From a Bronx classic to a Sunnyside classic, these are the most reliable Italian places in the neighborhood where you'll want to be every night of the week. The pizza restaurant that New York Magazine calls, in extreme Brooklyn, has a rooftop garden, bee hives and an on-site bread bakery, as well as a slightly ironic tiki bar. For more than a decade, the Melotti family has been growing rice in Verona and sharing it with customers in their restaurants in Verona, Rome and New York. In 1968, he won first prize at the prestigious Circolo della Stampa in Milan, where the dean of Italian food critics, Vincenzo Buonassisi, told him that one day he would give a completely new dimension to the age-old tradition of Italian cuisine.
Goldfield writes, based on insider information, that an Esquire writer has sent chefs, politicians, friends and other food critics to the Italian restaurant to enjoy its simple menu with lots of surprises; the all'ascolana olive, a selection of olives stuffed with minced pork, empanadas and fried foods, is the best recommendation. The menu is Italian in nature, full of wood-fired seafood, artisanal pasta and classic Italian cocktails. On the first floor of the Gramercy Park Hotel, this Italian gem captures the warmth and comfort of a Roman trattoria, with a menu that reflects the rich cultures of Rome and New York, a touching meal that also celebrates the restaurant's relationship with its local family of farmers and suppliers. Like many of the best Italian restaurants in New York City, you're better off planning ahead and expecting a packed room.

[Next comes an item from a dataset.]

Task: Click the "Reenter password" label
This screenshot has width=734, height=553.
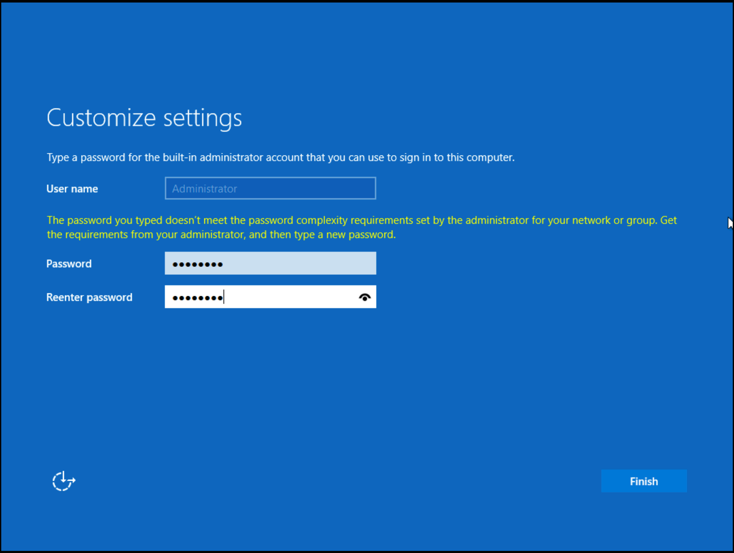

It is an Italian restaurant that has a warm atmosphere and offers a versatile menu of Northern Italian food and baked goods. As it turns out, Una's Neapolitan pizza is one of the best pies in New York City, and Esquire says that the owner's dedication to craftsmanship spread the Neapolitan style throughout the United States. Carbone is known for being a place to visit and for its delicious Italian-American cuisine with red sauce, unlike other notoriously popular destination restaurants in New York with notoriously bad food. Journalist John Mariani, winner of the James Beard Award, writes in Forbes that Mario's consolidated its vision of food and the environment in the 80s, setting the standard for Italian-American restaurants.
If you prefer Italian-American cuisine, passing through southern Italy, the BBC reports that Arthur Avenue, in the Bronx, seems like the real Little Italy of the country, thanks to its two dozen Italian stores and restaurants that have preserved the culinary tradition for more than a century. But while the actor and founder of the lifestyle brand enjoys food, Goop says that other celebrities, Joan Didion and Jerry Seinfeld, New York institutions in their own right, have also dined at this place in uptown Italy. Going to Gravesend to eat a Sicilian portion and an L%26B spumoni is a New York rite of passage, but it would be a mistake to consider this classic establishment as a simple slice shop. The New York Times reports that owner and chef Beatrice Tosti di Valminuta grew up in Rome and founded Il Posto with her husband, Julio Peña, in 1999.